Task statement. Output every line of the listing, exactly and completely.
START Provided records
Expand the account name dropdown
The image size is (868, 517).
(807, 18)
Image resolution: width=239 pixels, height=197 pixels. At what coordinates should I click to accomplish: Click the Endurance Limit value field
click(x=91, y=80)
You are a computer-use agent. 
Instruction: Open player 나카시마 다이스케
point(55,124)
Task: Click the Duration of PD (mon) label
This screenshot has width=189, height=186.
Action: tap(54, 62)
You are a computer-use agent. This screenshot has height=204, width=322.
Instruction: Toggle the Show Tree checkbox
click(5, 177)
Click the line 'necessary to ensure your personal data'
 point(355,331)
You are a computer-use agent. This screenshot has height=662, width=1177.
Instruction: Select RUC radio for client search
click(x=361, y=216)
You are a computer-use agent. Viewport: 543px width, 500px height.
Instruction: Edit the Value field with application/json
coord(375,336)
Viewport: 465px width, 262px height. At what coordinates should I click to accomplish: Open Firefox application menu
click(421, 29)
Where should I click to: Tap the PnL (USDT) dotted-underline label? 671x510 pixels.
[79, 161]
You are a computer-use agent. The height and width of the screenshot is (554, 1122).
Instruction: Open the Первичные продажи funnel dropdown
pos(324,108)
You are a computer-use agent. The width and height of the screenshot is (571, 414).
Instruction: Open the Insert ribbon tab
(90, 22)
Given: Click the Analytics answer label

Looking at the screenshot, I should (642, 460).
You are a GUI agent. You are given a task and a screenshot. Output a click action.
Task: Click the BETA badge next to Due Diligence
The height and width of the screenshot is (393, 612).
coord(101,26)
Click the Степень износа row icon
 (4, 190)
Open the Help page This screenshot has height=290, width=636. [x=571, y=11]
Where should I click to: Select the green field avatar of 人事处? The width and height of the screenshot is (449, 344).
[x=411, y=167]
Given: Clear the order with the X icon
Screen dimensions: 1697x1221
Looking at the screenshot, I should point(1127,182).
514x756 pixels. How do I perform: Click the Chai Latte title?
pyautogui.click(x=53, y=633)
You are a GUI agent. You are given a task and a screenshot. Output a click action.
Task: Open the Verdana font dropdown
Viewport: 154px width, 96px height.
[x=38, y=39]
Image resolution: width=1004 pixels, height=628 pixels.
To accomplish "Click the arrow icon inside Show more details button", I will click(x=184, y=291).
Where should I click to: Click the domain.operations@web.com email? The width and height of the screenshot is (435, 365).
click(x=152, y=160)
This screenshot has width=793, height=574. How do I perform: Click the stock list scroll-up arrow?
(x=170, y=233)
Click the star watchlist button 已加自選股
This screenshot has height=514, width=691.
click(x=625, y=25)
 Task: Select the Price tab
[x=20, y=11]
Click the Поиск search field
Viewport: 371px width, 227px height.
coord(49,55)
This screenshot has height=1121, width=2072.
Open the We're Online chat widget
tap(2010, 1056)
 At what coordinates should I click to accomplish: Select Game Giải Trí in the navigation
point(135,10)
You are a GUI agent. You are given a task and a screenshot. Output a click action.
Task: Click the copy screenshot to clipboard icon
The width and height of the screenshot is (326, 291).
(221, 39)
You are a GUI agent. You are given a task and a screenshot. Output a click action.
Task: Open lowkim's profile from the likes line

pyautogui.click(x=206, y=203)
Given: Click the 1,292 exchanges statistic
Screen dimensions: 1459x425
END Provided records
Solution.
Expand the account name dropdown
The image size is (868, 517).
(807, 18)
Image resolution: width=239 pixels, height=197 pixels. At what coordinates should I click to accomplish: Click the Endurance Limit value field
click(x=91, y=80)
You are a computer-use agent. 
Instruction: Open player 나카시마 다이스케
point(55,124)
Task: Click the Duration of PD (mon) label
This screenshot has width=189, height=186.
Action: tap(54, 62)
You are a computer-use agent. This screenshot has height=204, width=322.
Instruction: Toggle the Show Tree checkbox
click(5, 177)
Click the line 'necessary to ensure your personal data'
 point(355,331)
You are a computer-use agent. This screenshot has height=662, width=1177.
Instruction: Select RUC radio for client search
click(x=361, y=216)
You are a computer-use agent. Viewport: 543px width, 500px height.
Instruction: Edit the Value field with application/json
coord(375,336)
Viewport: 465px width, 262px height. At what coordinates should I click to accomplish: Open Firefox application menu
click(421, 29)
Where should I click to: Tap the PnL (USDT) dotted-underline label? 671x510 pixels.
[79, 161]
You are a computer-use agent. The height and width of the screenshot is (554, 1122).
Instruction: Open the Первичные продажи funnel dropdown
pos(324,108)
You are a computer-use agent. The width and height of the screenshot is (571, 414).
Instruction: Open the Insert ribbon tab
(90, 22)
Given: Click the Analytics answer label

Looking at the screenshot, I should (642, 460).
You are a GUI agent. You are given a task and a screenshot. Output a click action.
Task: Click the BETA badge next to Due Diligence
The height and width of the screenshot is (393, 612).
coord(101,26)
Click the Степень износа row icon
 (4, 190)
Open the Help page This screenshot has height=290, width=636. [x=571, y=11]
Where should I click to: Select the green field avatar of 人事处? The width and height of the screenshot is (449, 344).
[x=411, y=167]
Given: Clear the order with the X icon
Screen dimensions: 1697x1221
Looking at the screenshot, I should point(1127,182).
514x756 pixels. How do I perform: Click the Chai Latte title?
pyautogui.click(x=53, y=633)
You are a GUI agent. You are given a task and a screenshot. Output a click action.
Task: Open the Verdana font dropdown
Viewport: 154px width, 96px height.
[x=38, y=39]
Image resolution: width=1004 pixels, height=628 pixels.
To accomplish "Click the arrow icon inside Show more details button", I will click(x=184, y=291).
Where should I click to: Click the domain.operations@web.com email? The width and height of the screenshot is (435, 365).
click(x=152, y=160)
This screenshot has width=793, height=574. How do I perform: Click the stock list scroll-up arrow?
(x=170, y=233)
Click the star watchlist button 已加自選股
This screenshot has height=514, width=691.
click(x=625, y=25)
 Task: Select the Price tab
[x=20, y=11]
Click the Поиск search field
Viewport: 371px width, 227px height.
coord(49,55)
This screenshot has height=1121, width=2072.
Open the We're Online chat widget
tap(2010, 1056)
 At what coordinates should I click to accomplish: Select Game Giải Trí in the navigation
point(135,10)
You are a GUI agent. You are given a task and a screenshot. Output a click action.
Task: Click the copy screenshot to clipboard icon
The width and height of the screenshot is (326, 291).
(221, 39)
You are a GUI agent. You are given a task and a screenshot. Output a click action.
Task: Open lowkim's profile from the likes line

pyautogui.click(x=206, y=203)
Given: Click the 1,292 exchanges statistic
Screen dimensions: 1459x425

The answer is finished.